Allogeneic lymphocyte cytotoxicity (ALC) in rats: establishment of an in vitro assay, and direct evidence that cells with natural killer (NK) activity are involved in ALC.

The evidence that NK cells can recognize and kill allogeneic lymphocytes has hitherto been based mainly on experiments in intact animals. Here we report results from an in vitro assay, showing allogeneic lymphocyte cytotoxicity in cell suspensions enriched for NK activity against tumour cells by Percoll gradient centrifugation of nylon-wool non-adherent cells. The addition of phytohaemagglutinin (PHA) to the NK-target cell cultures greatly enhanced the cytotoxic response against K562 and allogeneic, but not syngeneic, lymphocytes. The effector cells of ALC are present in the spleen of both euthymic and athymic nude rats, and to a lesser extent in the blood. ALC is augmented by interferon pretreatment of the effector cells, and by depleting the effector cell suspensions of all T cells and helper T cells with the monoclonal antibody MRC Ox19 and W3/25, respectively. Conversely, the activity was nearly abolished by depleting the cell suspensions of MRC Ox8+ cells reacting with rat cytotoxic T cells and NK cells.

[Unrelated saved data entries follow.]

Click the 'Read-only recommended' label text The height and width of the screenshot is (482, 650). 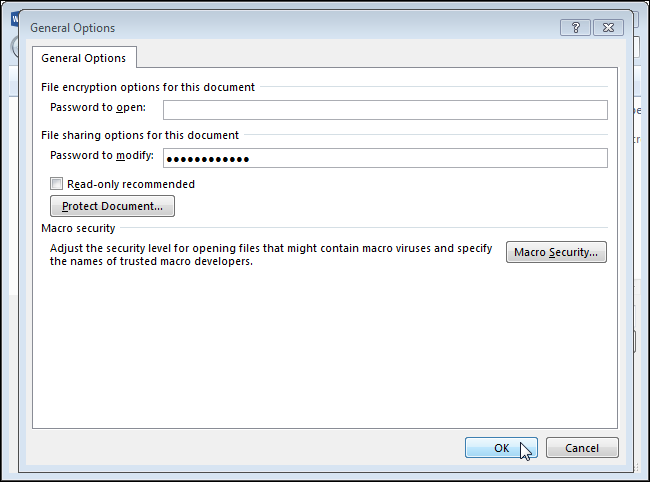point(131,184)
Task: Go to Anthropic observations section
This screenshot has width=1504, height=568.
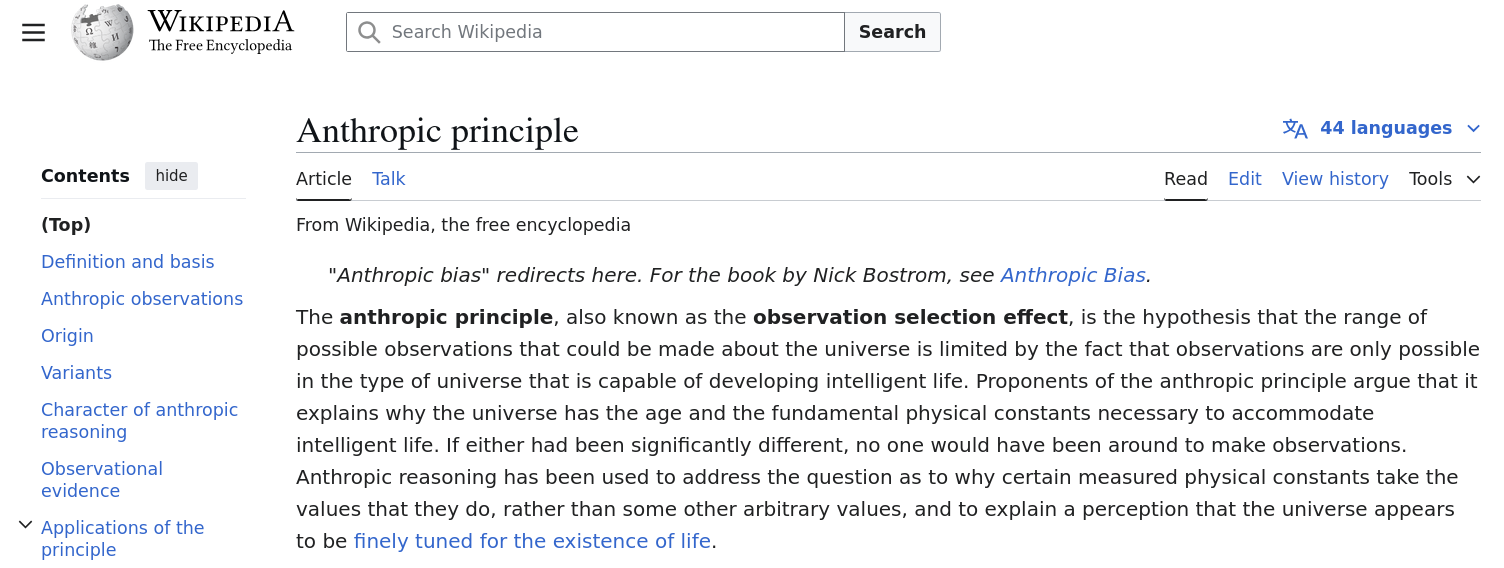Action: (x=142, y=299)
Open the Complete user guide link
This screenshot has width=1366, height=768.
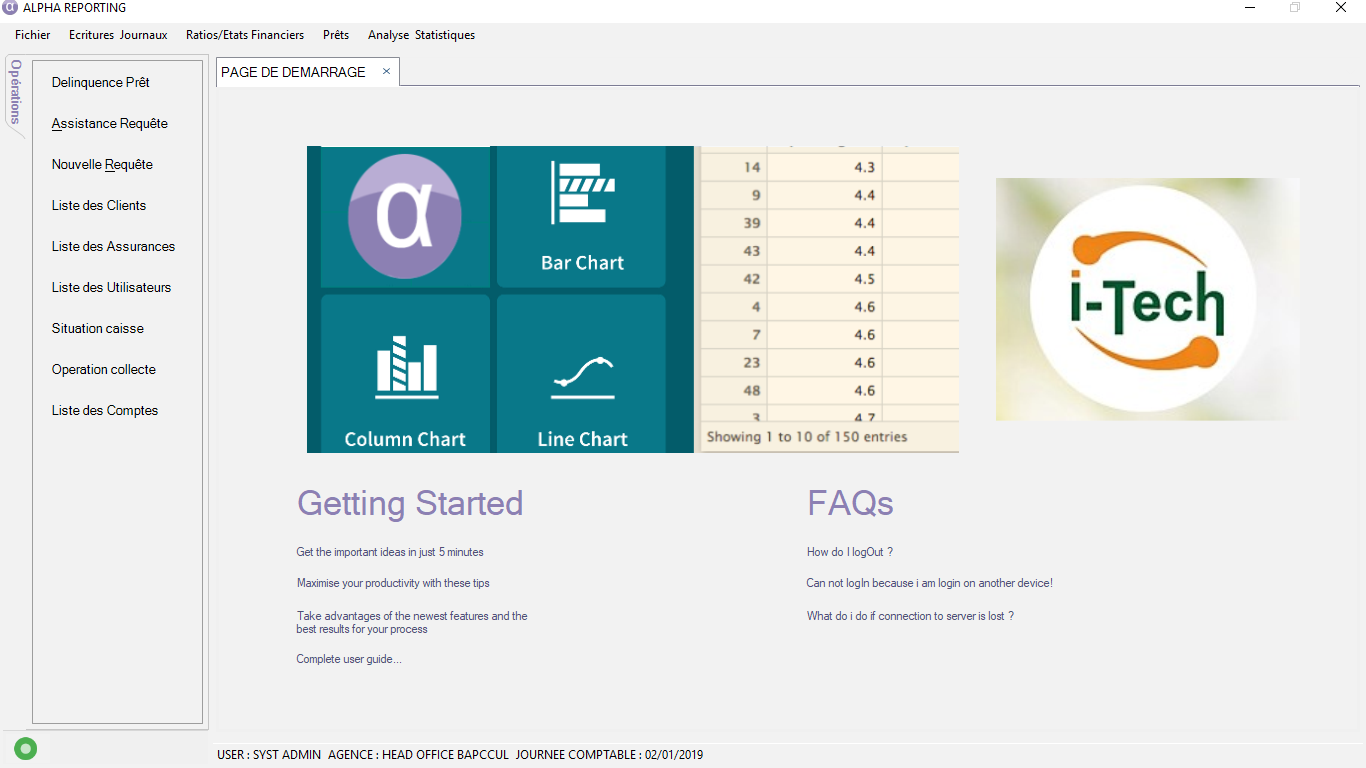coord(349,659)
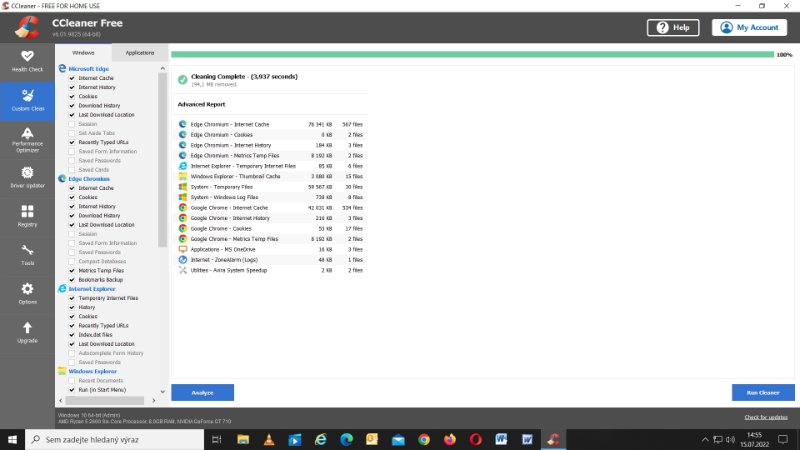800x450 pixels.
Task: Toggle the Index.dat files checkbox
Action: 72,334
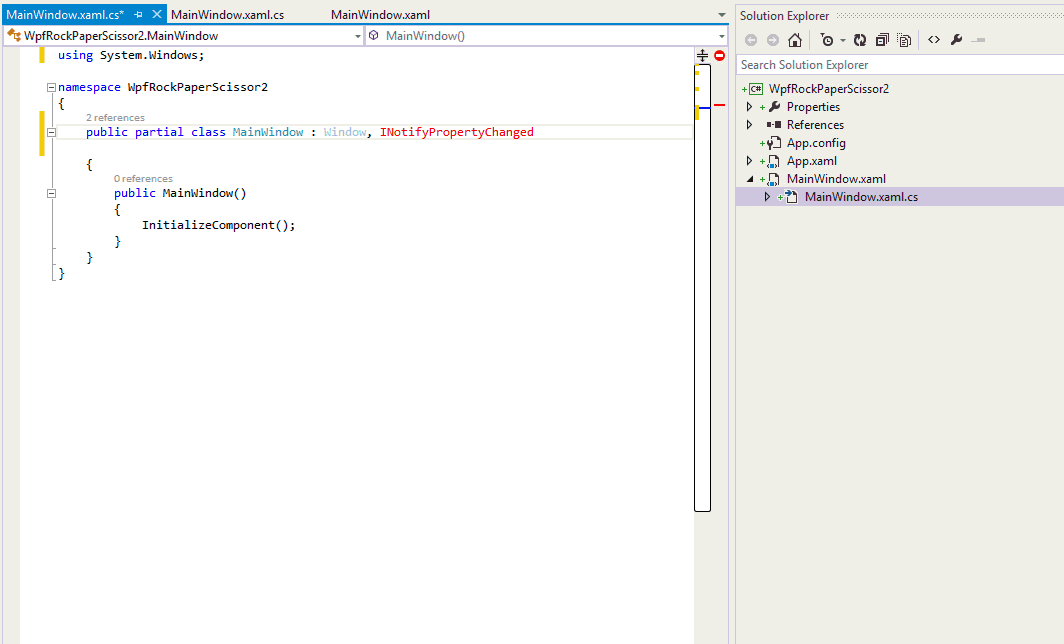The height and width of the screenshot is (644, 1064).
Task: Collapse the MainWindow.xaml tree node
Action: (x=749, y=178)
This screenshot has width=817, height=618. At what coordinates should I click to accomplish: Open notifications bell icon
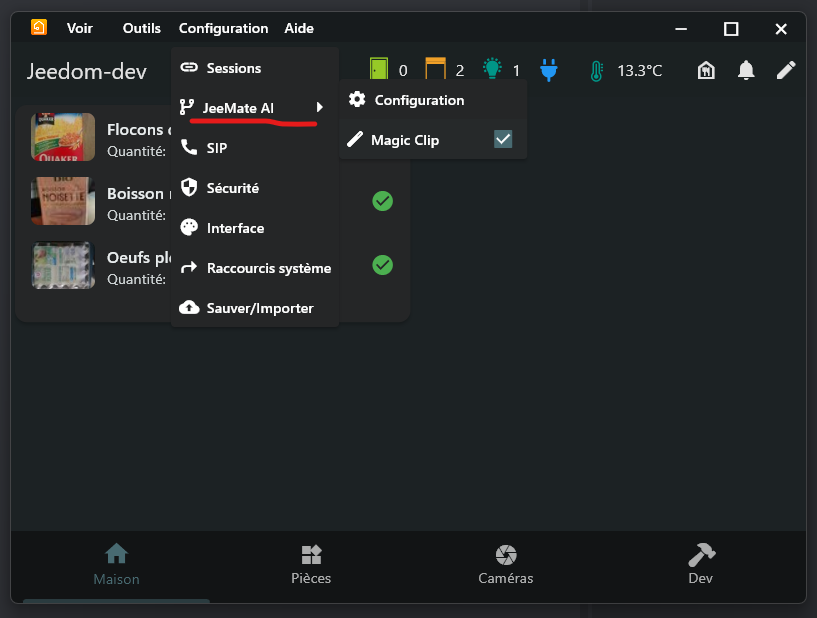(x=746, y=70)
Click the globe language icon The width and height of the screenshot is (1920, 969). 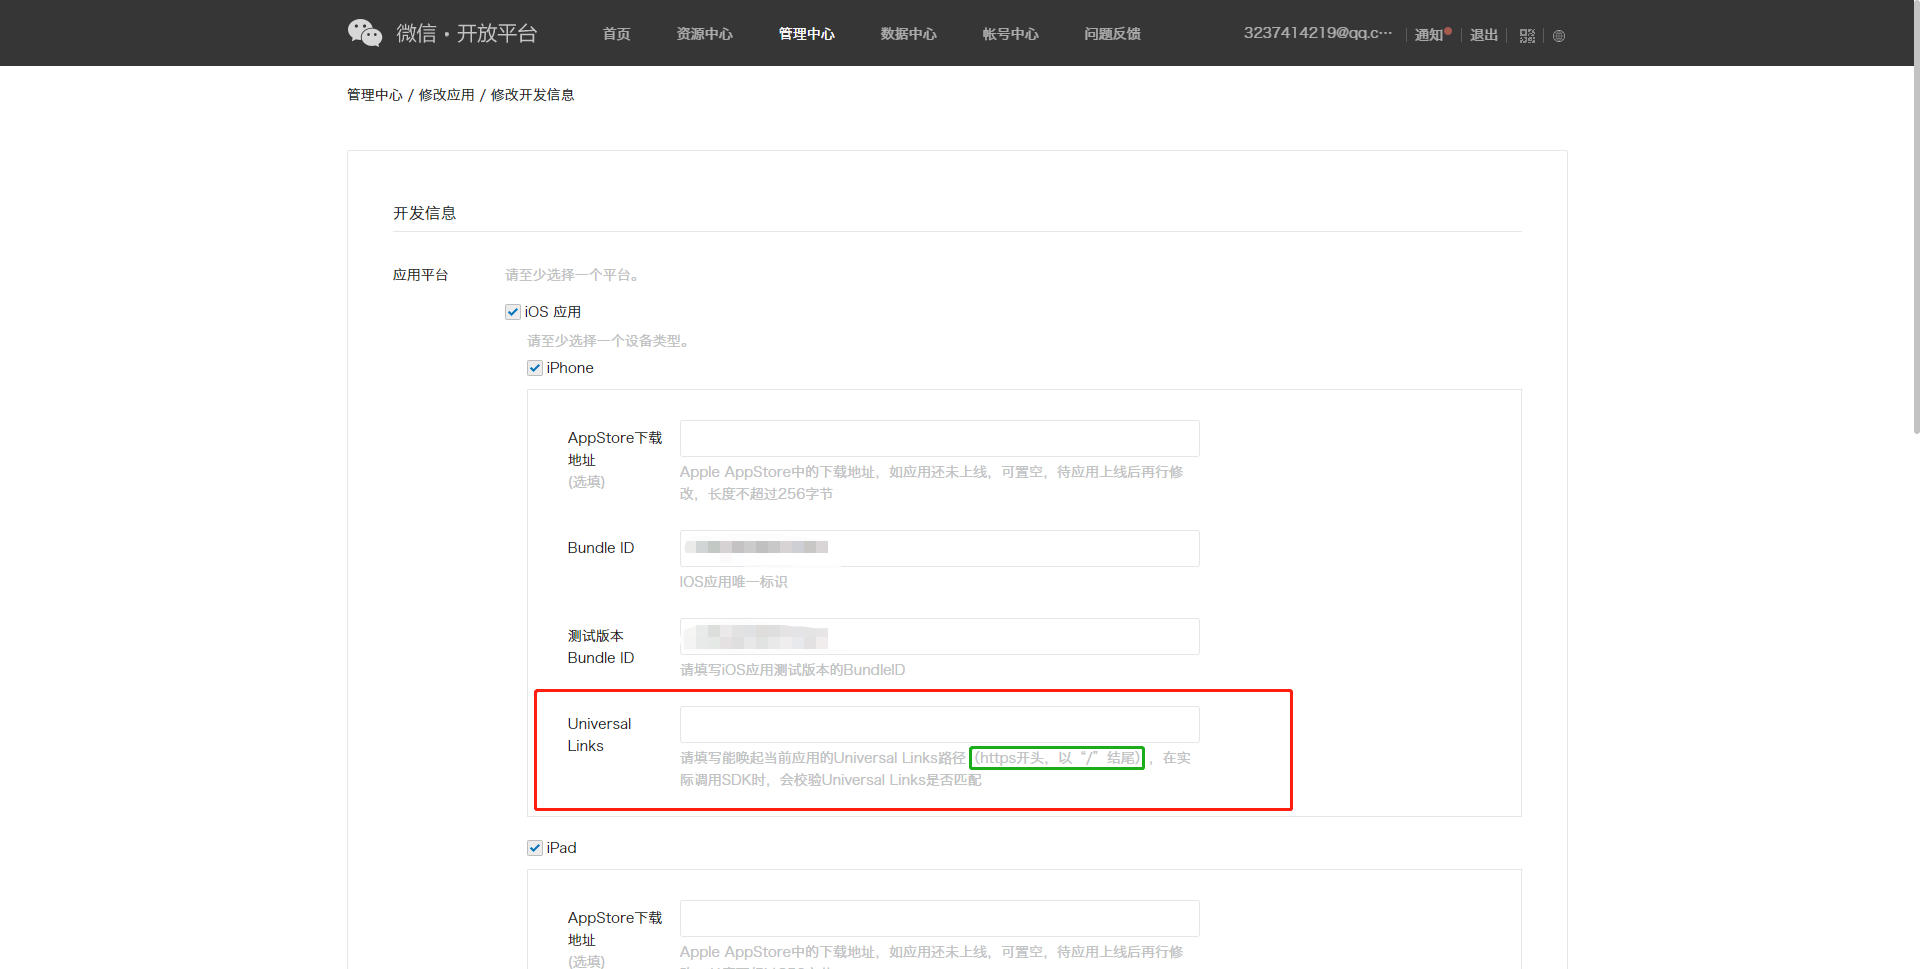[1558, 36]
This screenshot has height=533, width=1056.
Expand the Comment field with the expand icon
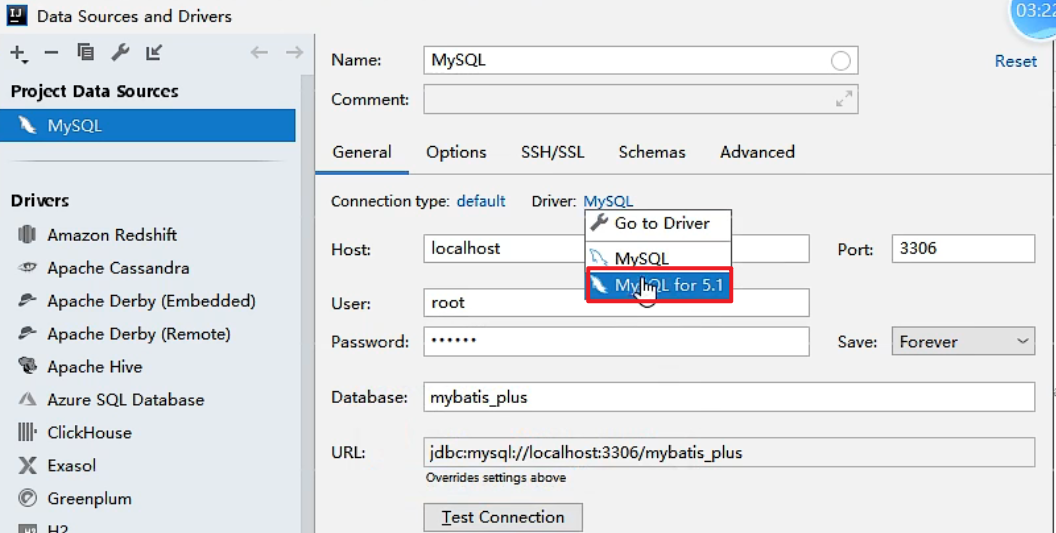click(844, 99)
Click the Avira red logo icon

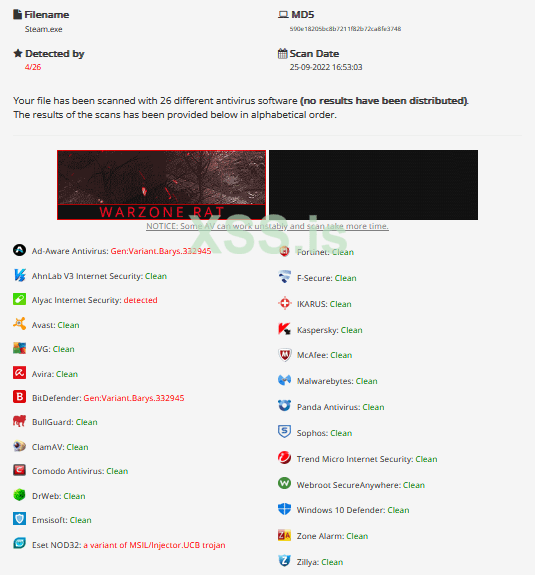coord(19,373)
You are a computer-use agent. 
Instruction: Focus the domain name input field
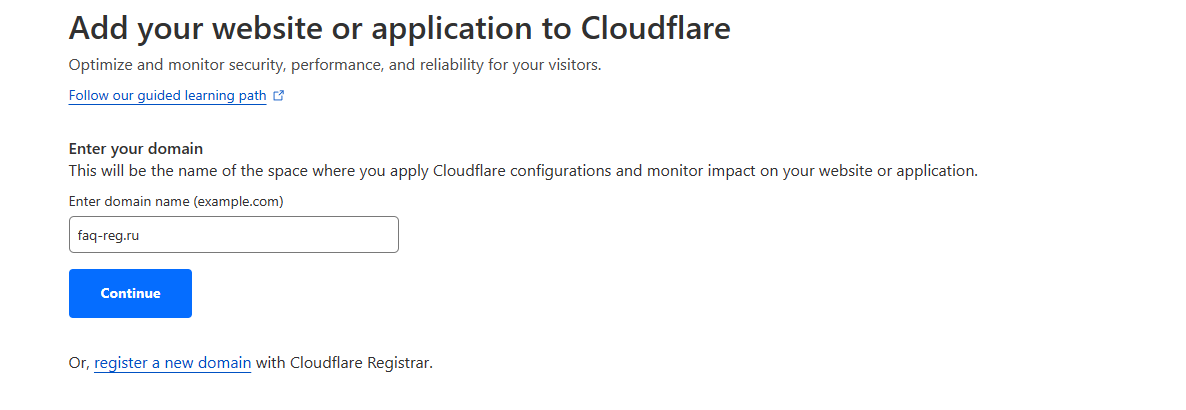pyautogui.click(x=233, y=235)
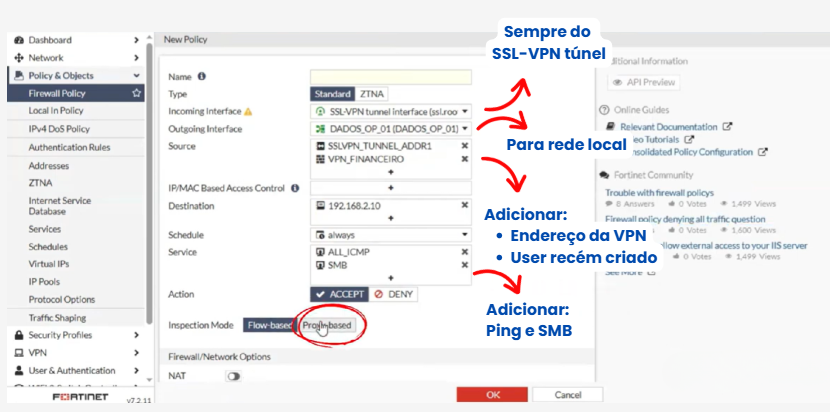Click the favorite star on Firewall Policy
The height and width of the screenshot is (412, 830).
[136, 93]
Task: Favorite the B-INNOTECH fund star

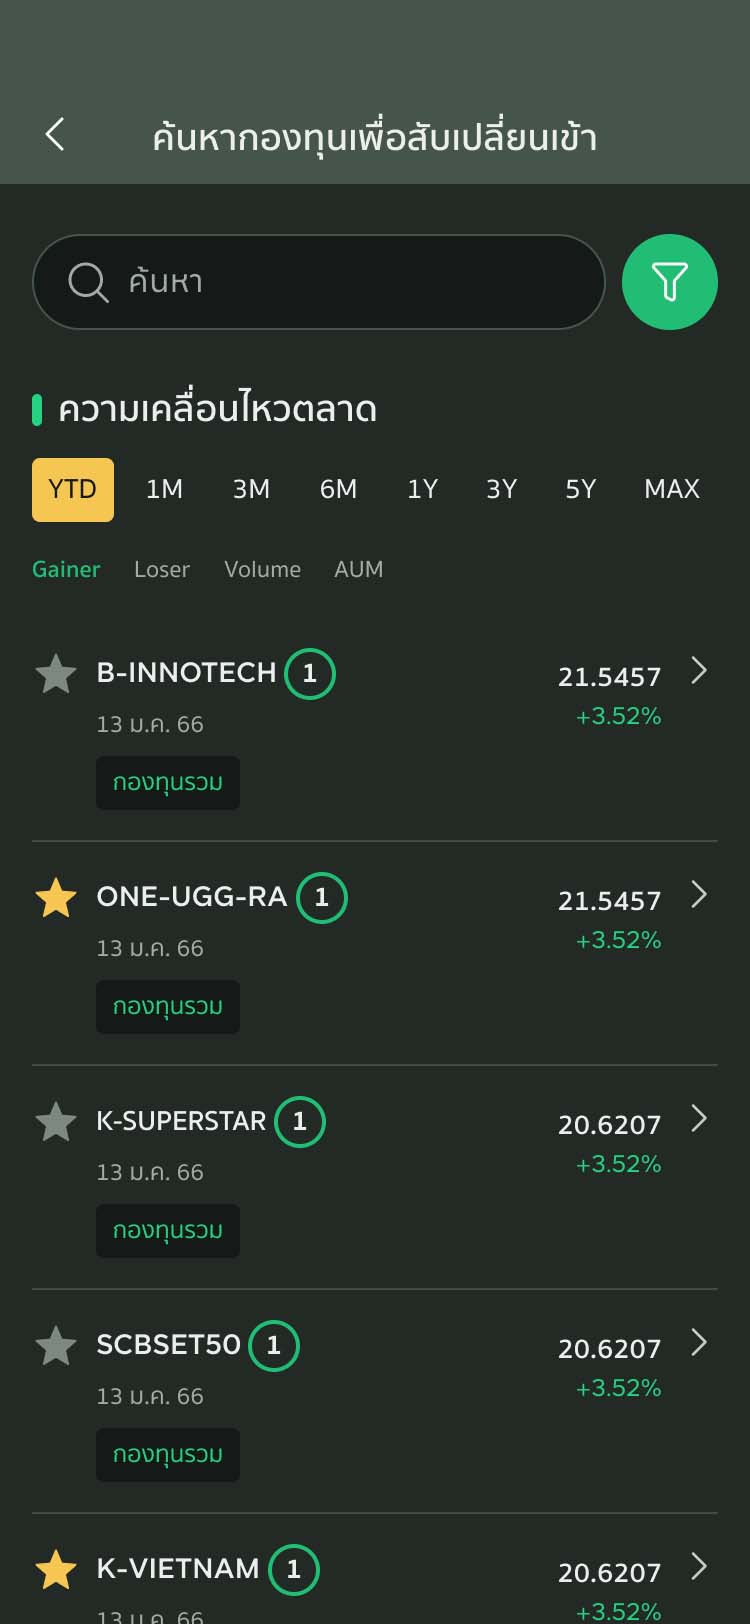Action: 56,674
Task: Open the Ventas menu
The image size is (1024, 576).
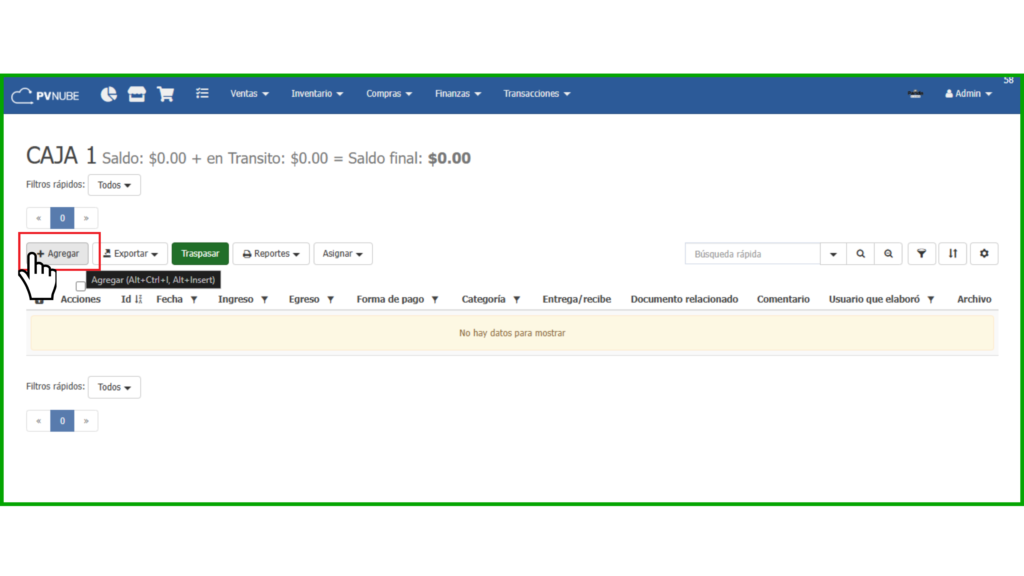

Furthermore, removal of residual B cells (Ox12+ cells) from the effector cells or attempts to block any putative antibody-dependent cellular cytotoxic mechanism in vitro with the monoclonal antibody Ox12 did not inhibit the NK activity against allogeneic lymphocytes nor against tumour cells. ALC in vitro did not discriminate between T and B or large and small lymphocyte targets. These characteristics of the ALC effector cells substantiate that they are present within the thymus-independent population of cells with NK activity, and are dependent on neither B cells nor immunoglobulin for their recognition and destruction of the target.